►
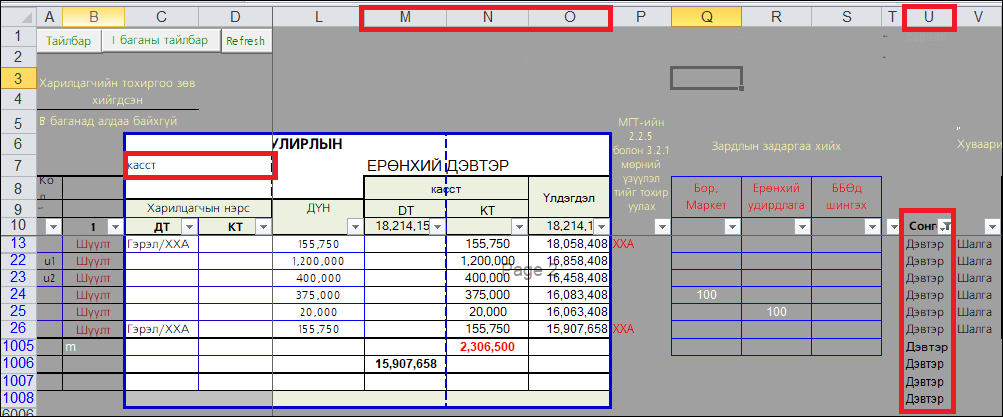Select the cell with value 100 in row 24

706,295
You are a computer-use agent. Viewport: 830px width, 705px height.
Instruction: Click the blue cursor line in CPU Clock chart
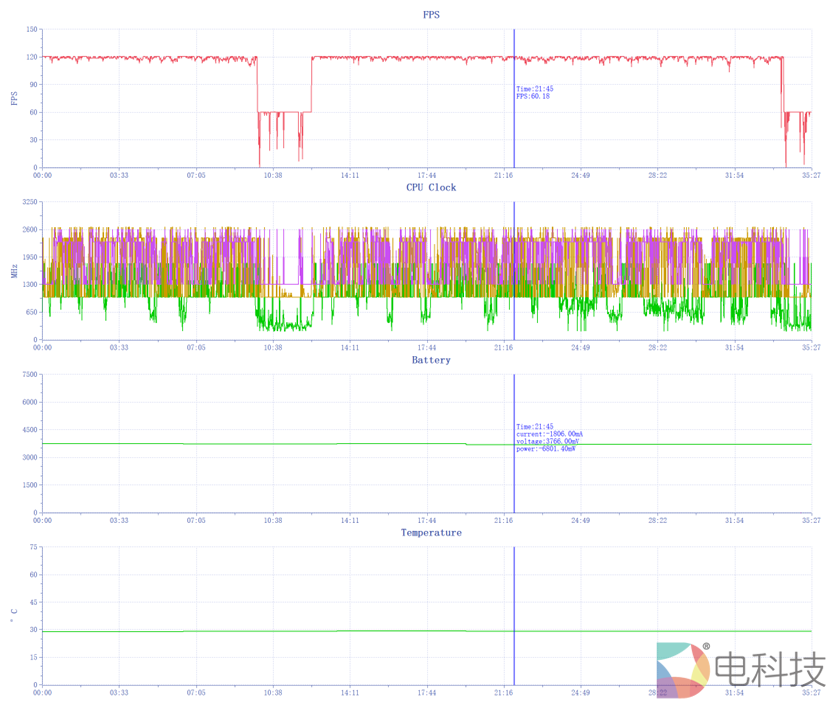point(514,300)
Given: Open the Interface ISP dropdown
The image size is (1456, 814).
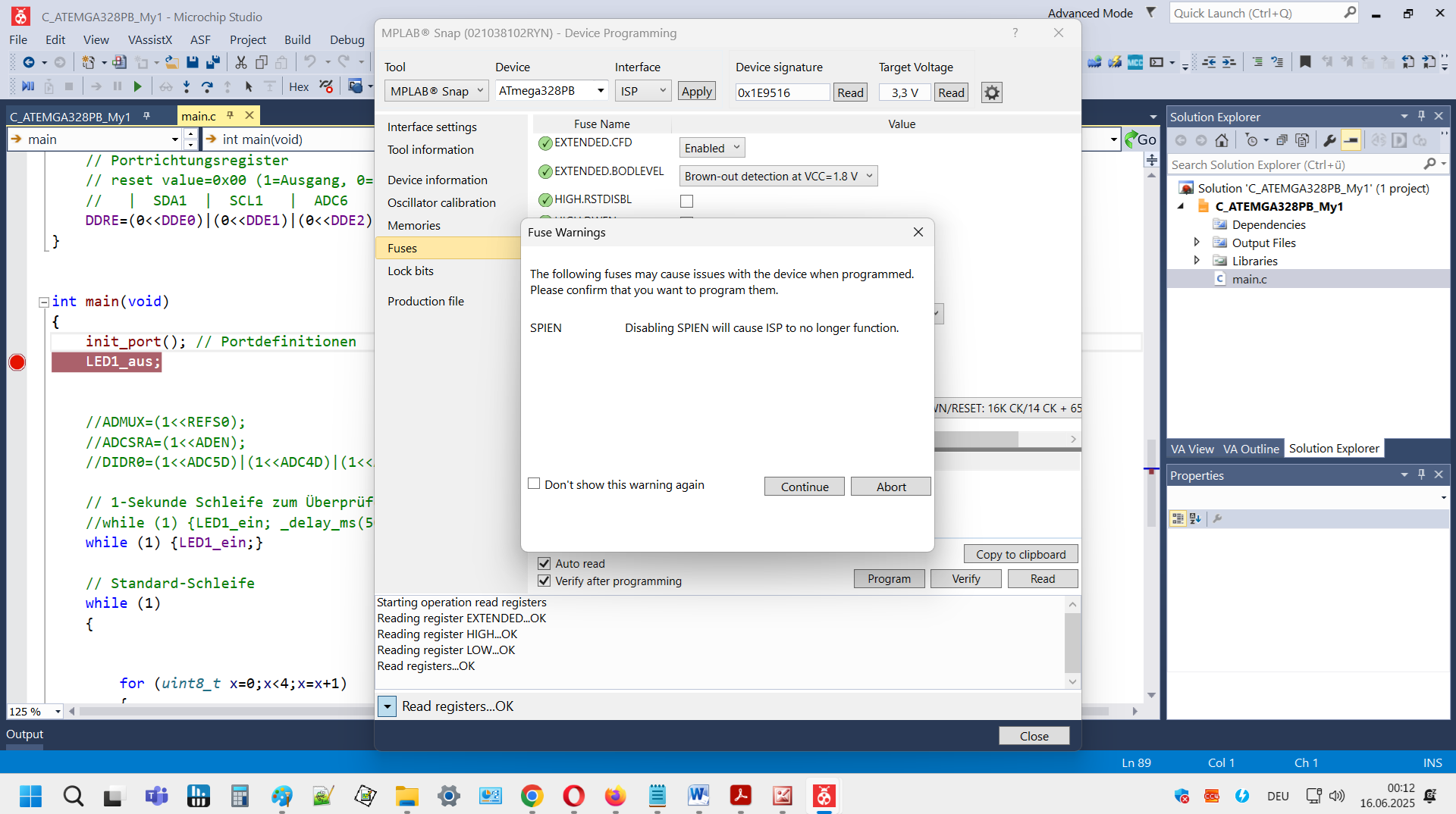Looking at the screenshot, I should pos(642,91).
◄
[WORK TASK]
Word for word, restate only the lines from the one bearing "Given: Open the Interface ISP dropdown" through the final line of the listing, inclusive, with no pictures.

[ANSWER TO THE EXERCISE]
Given: Open the Interface ISP dropdown
The image size is (1456, 814).
Looking at the screenshot, I should pos(642,91).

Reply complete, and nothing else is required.